The teacher-centered approach vs. the student-centered approach. High-tech vs. low-tech approaches to learning. Flipped classrooms, differentiated instruction, inquiry-based learning, personalized learning and more.

Not only are there dozens of teaching methods to explore, it is also important to have a sense for how they often overlap or interrelate. One extremely helpful look at this question is offered by the teacher-focused education website Teach.com.

“Teaching theories can be organized into four categories based on two major parameters: a teacher-centered approach versus a student-centered approach, and high-tech material use versus low-tech material use,” according to the informative Teach.com article , which breaks down a variety of influential teaching methods as follows:

Teacher-Centered Approach to Learning Teachers serve as instructor/authority figures who deliver knowledge to their students through lectures and direct instruction, and aim to measure the results through testing and assessment. This method is sometimes referred to as “sage on the stage.”

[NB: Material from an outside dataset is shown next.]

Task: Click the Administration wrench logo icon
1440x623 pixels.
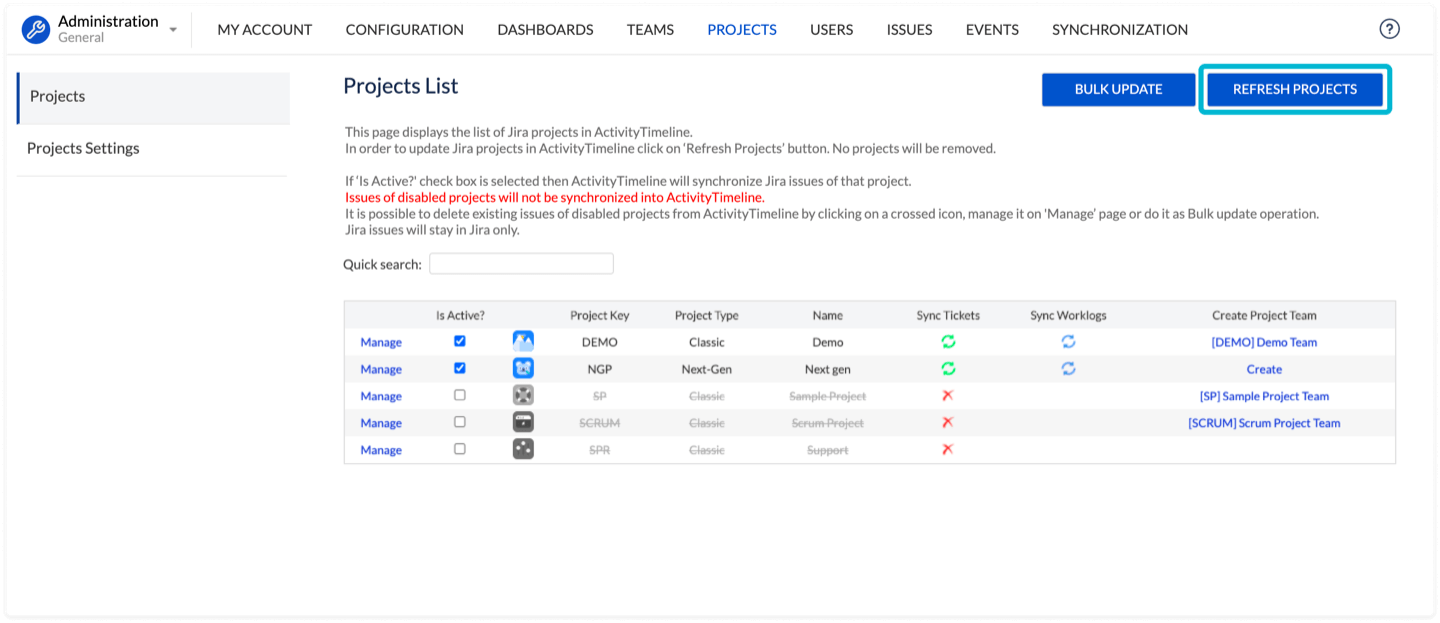Action: [36, 30]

Student-Centered Approach to Learning Teachers still serve as an authority figure, but may function more as a facilitator or “guide on the side,” as students assume a much more active role in the learning process. In this method, students learn from and are continually assessed on such activities as group projects, student portfolios and class participation.

High-Tech Approach to Learning From devices like laptops and tablets to using the internet to connect students with information and people from around the world, technology plays an ever-greater role in many of today’s classrooms. In the high-tech approach to learning, teachers utilize many different types of technology to aid students in their classroom learning.

Low-Tech Approach to Learning Technology obviously comes with pros and cons, and many teachers believe that a low-tech approach better enables them to tailor the educational experience to different types of learners. Additionally, while computer skills are undeniably necessary today, this must be balanced against potential downsides; for example, some would argue that over-reliance on spell check and autocorrect features can inhibit rather than strengthen student spelling and writing skills.

Diving further into the overlap between different types of teaching methods, here is a closer look at three teacher-centered methods of instruction and five popular student-centered approaches.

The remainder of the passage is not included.